Activity: Return, word for word, only the lines of the data below that lie between the line with "488x305 pixels." and the line with "Choose Körpertemperatur jetzt", those two lines included.

** Record extracts follows **

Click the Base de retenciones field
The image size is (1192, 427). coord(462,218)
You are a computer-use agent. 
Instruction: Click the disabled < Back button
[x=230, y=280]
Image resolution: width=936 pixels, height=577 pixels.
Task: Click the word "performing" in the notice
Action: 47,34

** End of Record extracts **
** Record extracts follows **

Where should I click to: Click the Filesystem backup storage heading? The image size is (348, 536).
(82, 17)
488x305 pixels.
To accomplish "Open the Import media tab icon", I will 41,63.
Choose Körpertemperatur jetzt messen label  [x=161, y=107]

** End of Record extracts **

Expected answer:
488x305 pixels.
To accomplish "Open the Import media tab icon", I will 41,63.
Choose Körpertemperatur jetzt messen label  [x=161, y=107]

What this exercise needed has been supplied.